Dans un contexte où l’Afrique est la région dotée du plus fort taux de retour sur les flux d’investissement direct étranger à l’échelle mondiale, les partenaires de la TICAD se sont engagés à  attirer les investisseurs étrangers dans les secteurs prioritaires, à œuvrer pour la stabilité macroéconomique comme stipulé dans la Déclaration consensuelle des dirigeants du G20 d’Osaka et dans les Principes du G20 pour des investissements dans des infrastructures de qualité.

Les trois principaux axes de coopération à saisir par les africains

Dans le souci d’une contribution plus efficiente pour le développement durable du continent africain, trois piliers essentiels ont été retenus par le principal organisateur du sommet, le Japon. Il s’agit de l’économie, la société, la paix et la stabilité.

S’agissant de l’économie, le japon soutient la mise en œuvre de la ZLECAF. Il compte aussi appuyer l’accélération de la transformation économique et l’amélioration de l’environnement des affaires par l’innovation et la participation conjointe des secteurs privés africains et nippons.

Sur le plan sociétal,  le japon s’engage pour la consolidation d’une société durable et résiliente à travers le développement d’un esprit d’entreprise, de la science, de la technologie et de l’innovation.

Considérant le changement climatique comme une cause potentielle d’une instabilité sociale pouvant affecter la paix et la sécurité du continent africain, le japon a lancé un appel envers la communauté internationale pour l’atténuation et l’adaptation au changement climatique des techniques agricoles.

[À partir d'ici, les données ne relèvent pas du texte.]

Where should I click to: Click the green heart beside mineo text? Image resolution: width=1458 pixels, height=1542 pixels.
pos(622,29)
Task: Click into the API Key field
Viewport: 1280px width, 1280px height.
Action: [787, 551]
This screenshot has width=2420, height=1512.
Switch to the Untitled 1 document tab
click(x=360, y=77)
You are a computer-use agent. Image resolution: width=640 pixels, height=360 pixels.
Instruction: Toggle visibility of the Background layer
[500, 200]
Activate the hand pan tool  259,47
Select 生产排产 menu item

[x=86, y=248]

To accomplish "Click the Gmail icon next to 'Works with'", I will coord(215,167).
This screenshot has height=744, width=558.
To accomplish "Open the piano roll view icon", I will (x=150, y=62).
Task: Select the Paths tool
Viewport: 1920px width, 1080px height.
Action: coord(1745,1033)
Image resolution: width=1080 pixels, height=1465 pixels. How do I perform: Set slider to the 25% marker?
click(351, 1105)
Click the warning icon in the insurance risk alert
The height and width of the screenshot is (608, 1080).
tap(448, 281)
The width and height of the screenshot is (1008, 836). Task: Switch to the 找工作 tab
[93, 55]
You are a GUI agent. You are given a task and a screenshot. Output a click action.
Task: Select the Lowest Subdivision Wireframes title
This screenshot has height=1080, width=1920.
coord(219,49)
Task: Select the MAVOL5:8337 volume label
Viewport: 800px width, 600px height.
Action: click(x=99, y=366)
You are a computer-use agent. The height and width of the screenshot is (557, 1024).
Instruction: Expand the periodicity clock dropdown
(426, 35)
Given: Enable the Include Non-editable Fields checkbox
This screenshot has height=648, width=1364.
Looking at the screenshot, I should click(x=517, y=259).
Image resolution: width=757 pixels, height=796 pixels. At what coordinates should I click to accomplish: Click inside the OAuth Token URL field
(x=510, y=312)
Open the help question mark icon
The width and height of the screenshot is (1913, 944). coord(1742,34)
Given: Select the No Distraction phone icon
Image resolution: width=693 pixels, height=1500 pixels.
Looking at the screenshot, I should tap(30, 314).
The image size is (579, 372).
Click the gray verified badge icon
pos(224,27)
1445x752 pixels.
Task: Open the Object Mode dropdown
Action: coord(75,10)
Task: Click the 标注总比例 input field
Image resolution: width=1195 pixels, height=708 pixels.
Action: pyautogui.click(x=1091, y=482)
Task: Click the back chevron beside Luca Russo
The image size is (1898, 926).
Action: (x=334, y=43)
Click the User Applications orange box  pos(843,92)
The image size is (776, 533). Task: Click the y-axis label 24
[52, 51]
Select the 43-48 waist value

Enfin, le troisième pilier retenu lors de ce sommet consiste au renforcement de la paix et de la stabilité. Pour arriver à cette fin, le japon s’engage à promouvoir la sécurité humaine, la paix et la stabilité,  à travers l’appui des institutions aux niveaux local, national et continental afin de s’attaquer aux causes profondes des conflits. «  Nous reconnaissons l’importance des institutions efficaces pour promouvoir les valeurs universelles comme les libertés fondamentales, l’état de droit et la bonne gouvernance, l’élargissement de la participation démocratique, le vide à combler entre les zones rurales et urbaines, la brèche numérique à colmater entre les sexes et la parole à donner aux communautés jusqu’ici désavantagées. » déclare l’ambassadeur de la TICAD, M Masahiko Kiya.

S’engageant à respecter ses promesses faites lors des sommets précédents, le japon considère la TICAD7 comme une continuité d’un processus en évolution avec de nouvelles approches innovantes basées sur les trois piliers développés afin de mieux prendre en considération les aspirations au développement durable des africains qui devront s’approprier ces opportunités. Le sommet suivant prévu en terre africaine permettra d’évaluer les actions de la feuille de route définie à l’issue de la TICAD7.